▶ _WRITTEN PROBLEM_
Copy word for word every line of the listing from the one containing "Screen dimensions: 1234x1602" through the end of the listing.

▶ _STORED ROWS_
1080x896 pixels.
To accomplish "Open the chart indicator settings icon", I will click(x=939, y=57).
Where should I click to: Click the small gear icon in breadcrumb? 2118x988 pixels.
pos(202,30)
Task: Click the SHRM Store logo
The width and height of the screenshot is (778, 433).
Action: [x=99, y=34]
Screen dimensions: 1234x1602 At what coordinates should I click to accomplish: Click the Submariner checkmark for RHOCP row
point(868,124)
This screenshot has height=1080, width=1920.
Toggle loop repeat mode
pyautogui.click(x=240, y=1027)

▶ _ANSWER TO THIS EXERCISE_
Screen dimensions: 1234x1602 At what coordinates should I click to accomplish: Click the Submariner checkmark for RHOCP row
point(868,124)
This screenshot has height=1080, width=1920.
Toggle loop repeat mode
pyautogui.click(x=240, y=1027)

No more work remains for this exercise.